Díaz joined local giants Real Madrid in the summer of 2005, being assigned to their reserves in the Segunda División. He played his first game as a professional on 20 December 2005 by appearing in a 0–0 home draw against UE Lleida, and scored his first goal on 15 April 2006 in the 2–1 loss at Elche CF.

On 10 July 2006, Díaz signed with fellow second-division side Elche. After losing first-choice status in his second year, he moved to RCD Mallorca in July 2008, being subsequently loaned to RC Celta de Vigo in the same league.

Díaz returned to the Balearic Islands in June 2009 but, after not being included in manager Gregorio Manzano's plans, he was loaned to Recreativo de Huelva in January 2010. He left Mallorca in June, and joined Xerez CD the following month.

After one and a half years at the Estadio Municipal de Chapín, Díaz signed with second-tier Girona FC for an undisclosed fee. He failed to make an impact for the Andalusians, terminating his contract on 26 June 2012 and joining CD Lugo a day later.
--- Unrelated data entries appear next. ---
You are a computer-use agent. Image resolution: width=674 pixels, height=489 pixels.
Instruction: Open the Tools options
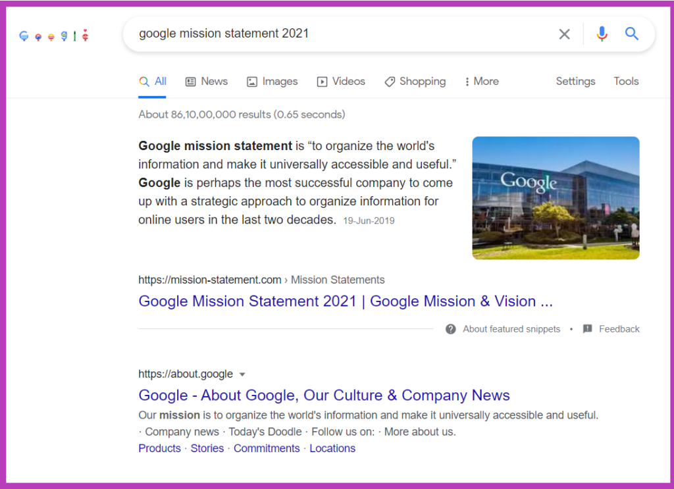625,81
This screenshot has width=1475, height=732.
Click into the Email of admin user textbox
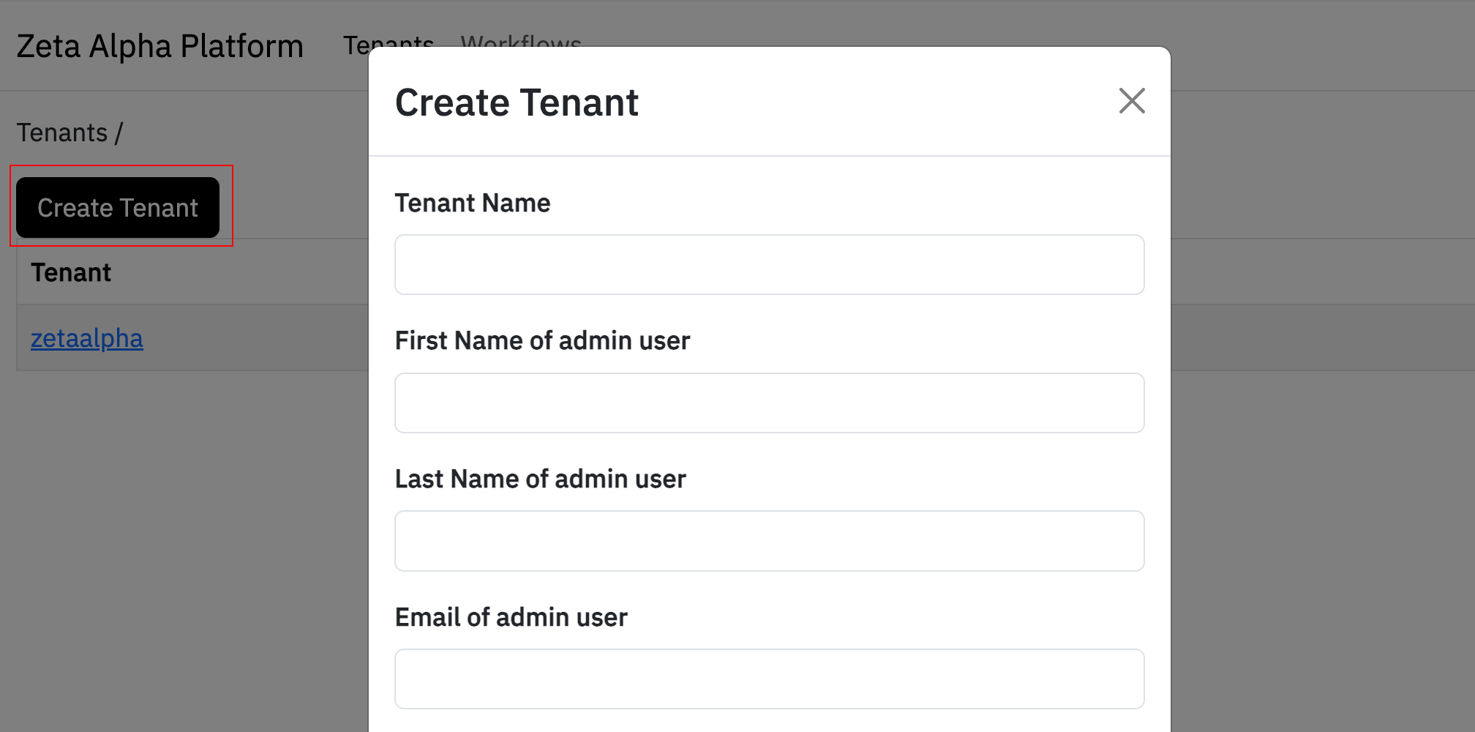click(x=769, y=679)
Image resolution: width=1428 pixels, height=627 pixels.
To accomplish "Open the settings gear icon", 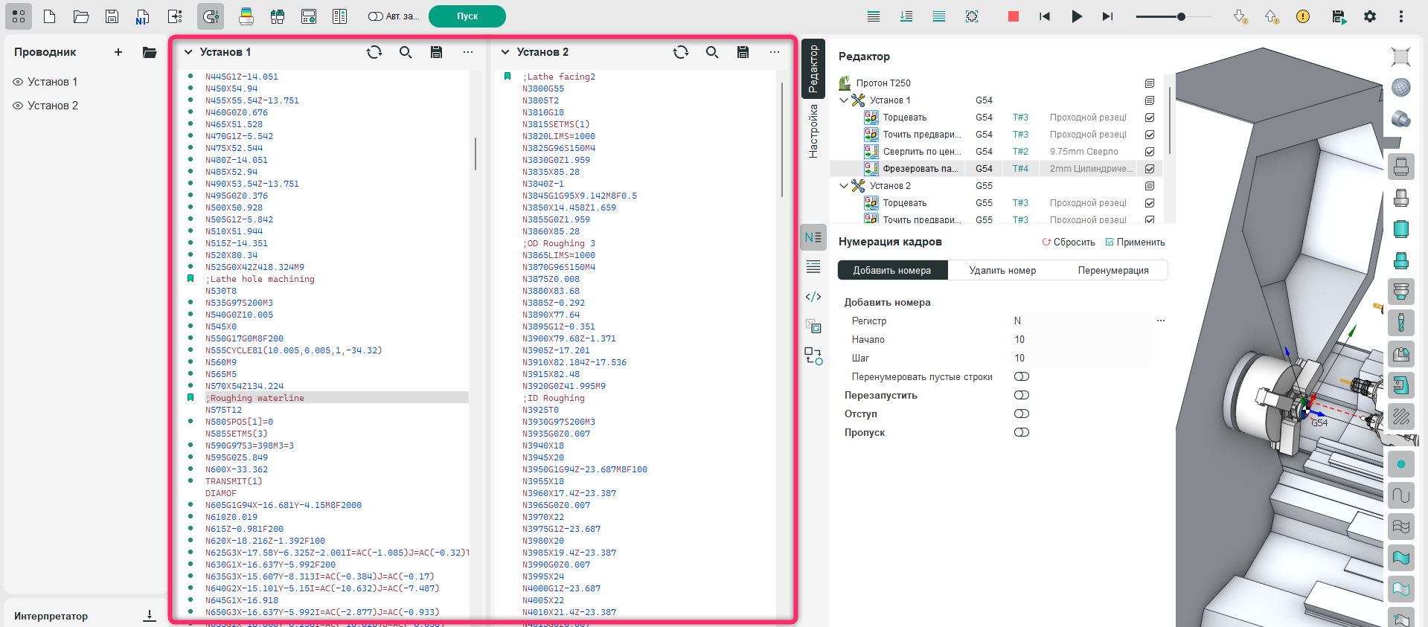I will 1370,16.
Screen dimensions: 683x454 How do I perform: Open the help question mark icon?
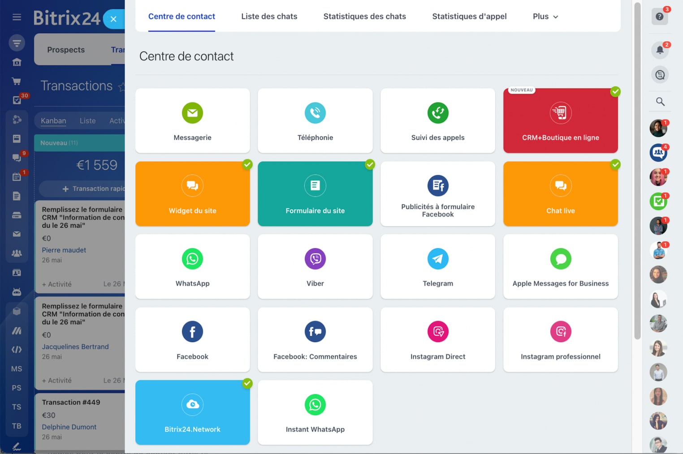(660, 17)
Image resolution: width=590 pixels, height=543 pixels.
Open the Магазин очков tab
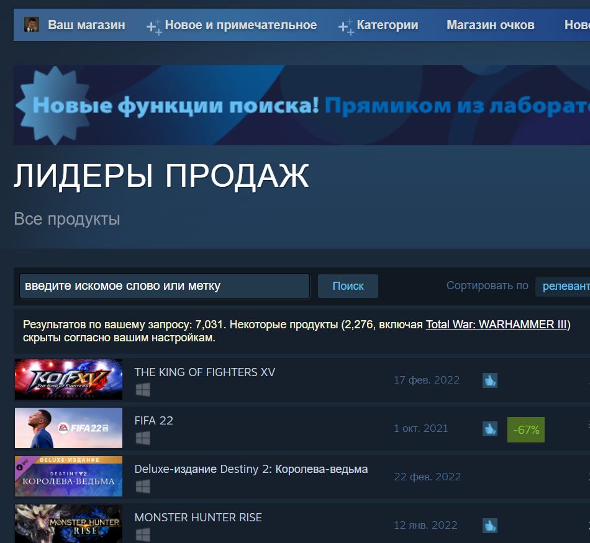click(x=490, y=25)
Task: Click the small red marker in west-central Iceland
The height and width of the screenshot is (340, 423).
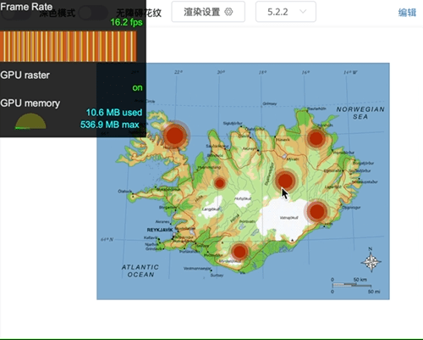Action: (x=220, y=183)
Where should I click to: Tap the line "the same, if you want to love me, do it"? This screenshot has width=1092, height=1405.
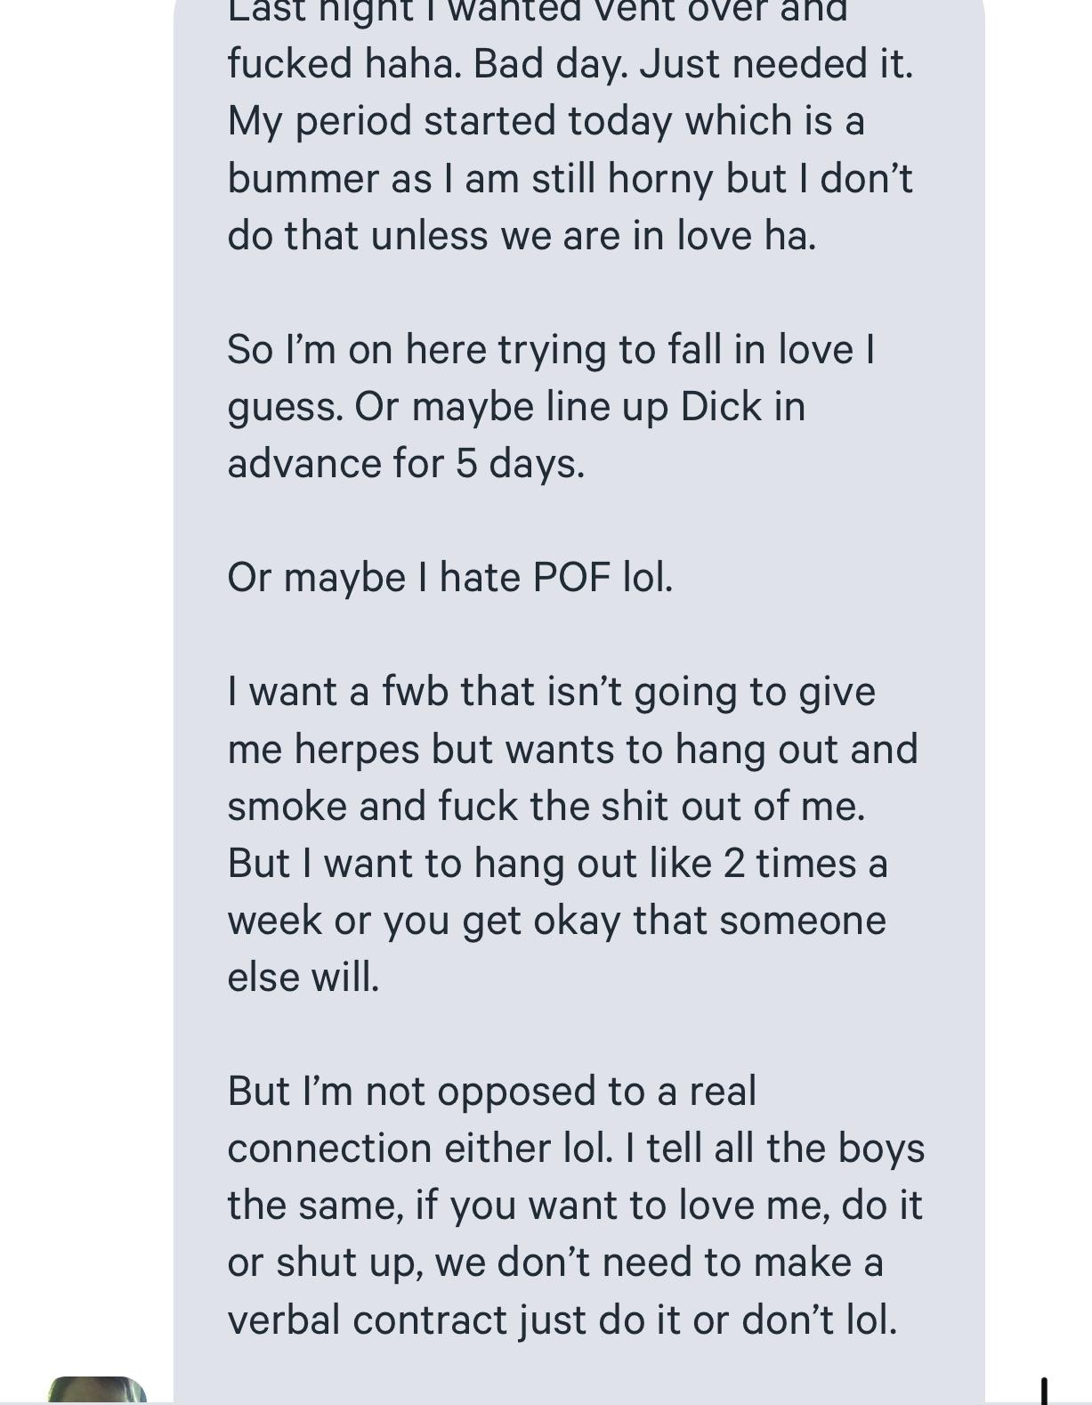tap(575, 1205)
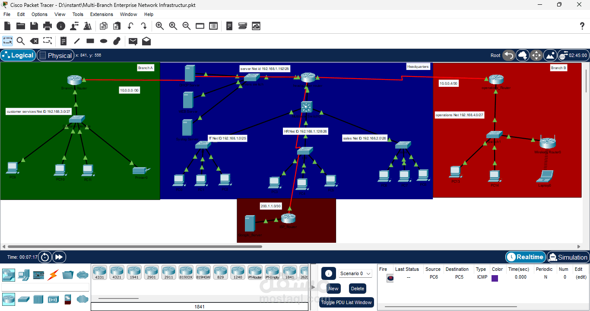This screenshot has width=590, height=311.
Task: Pick the Draw Line tool
Action: (x=76, y=41)
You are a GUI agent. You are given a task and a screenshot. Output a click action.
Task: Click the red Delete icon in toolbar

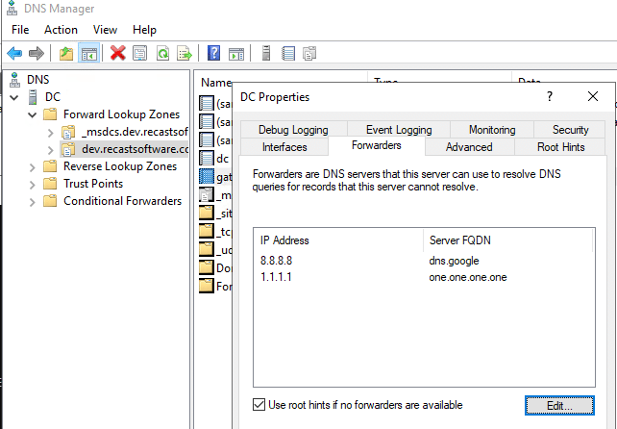click(x=118, y=53)
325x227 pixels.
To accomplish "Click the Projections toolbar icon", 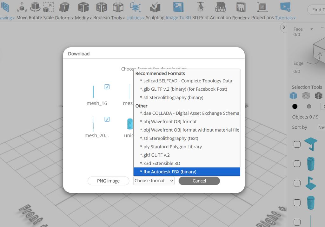I will pos(262,7).
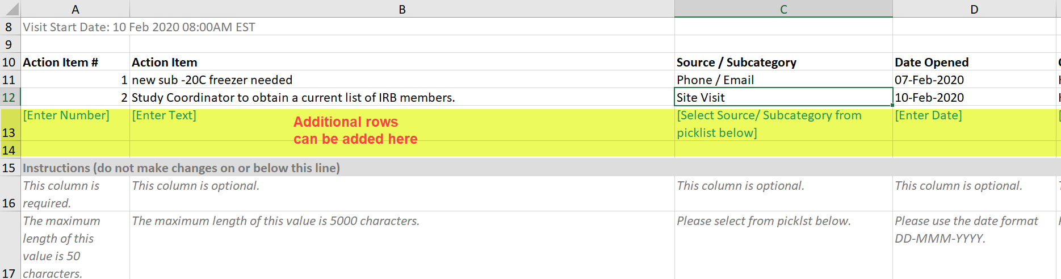Select column A header

pyautogui.click(x=75, y=9)
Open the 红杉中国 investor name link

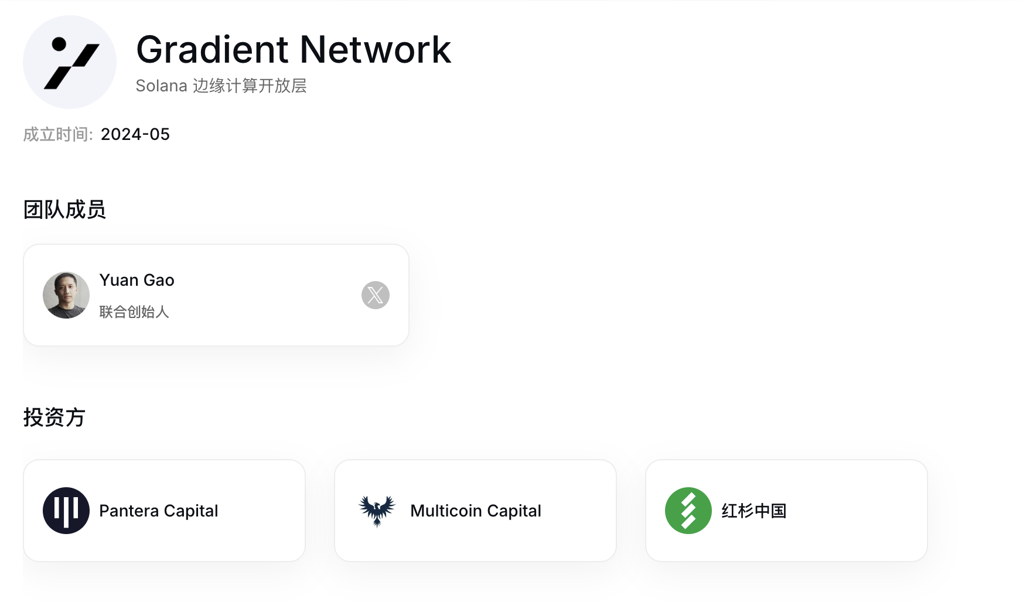click(754, 511)
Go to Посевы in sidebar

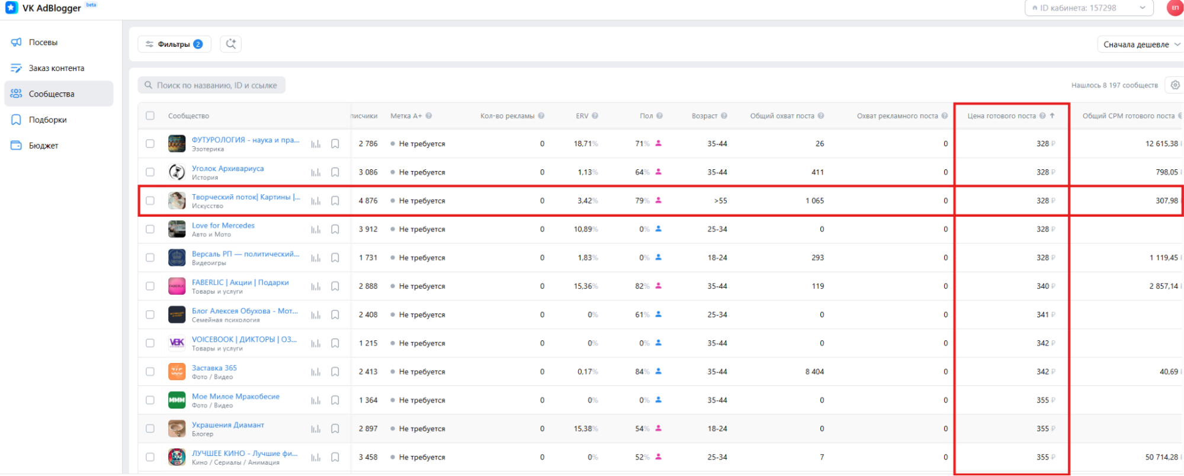43,43
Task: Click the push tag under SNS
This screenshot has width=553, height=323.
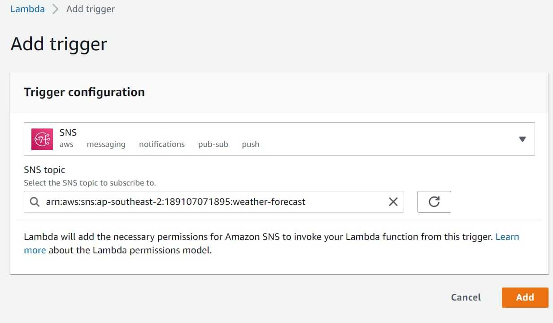Action: click(250, 144)
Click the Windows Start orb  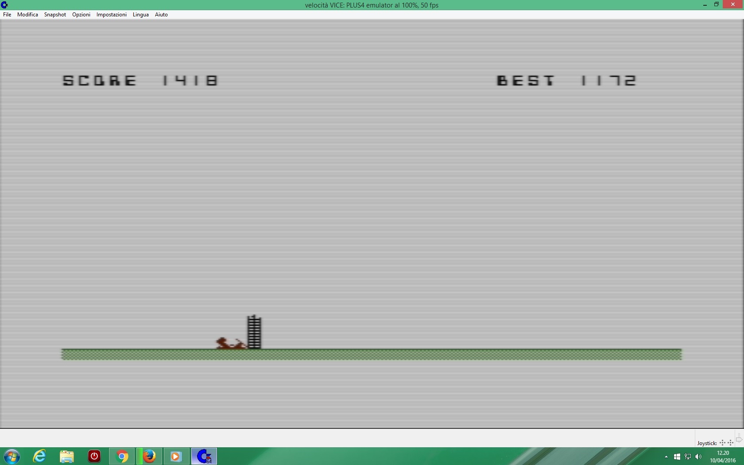[x=12, y=456]
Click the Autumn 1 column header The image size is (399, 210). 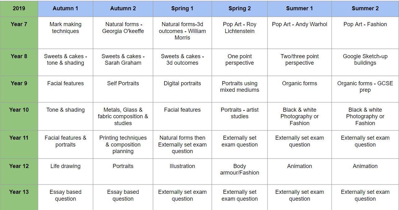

Díaz agreed to a one-year deal at La Liga club UD Almería on 28 June 2013. He made his debut in the competition on 19 August, coming on as a late substitute in a 2–3 home defeat against Villarreal CF.

In late March 2014, starting on the 24th and after 20 scoreless league appearances, Díaz scored in consecutive games: he started by contributing one goal to a 4–3 win over Real Sociedad, then netted his team's first in the 2–2 draw with Valencia CF also at the Estadio de los Juegos Mediterráneos. He added a further two during the campaign, helping to narrowly avoid relegation.

On 23 July 2014, Díaz joined Real Valladolid in the second division. He moved to CD Numancia of the same league on 15 July of the following year.

Díaz spent the second half of 2015–16 and the entire next season in the second tier with his former employers Mallorca. He scored his only goal on 28 August 2016 in a 1–1 draw away to Cádiz CF, being relegated as third-bottom.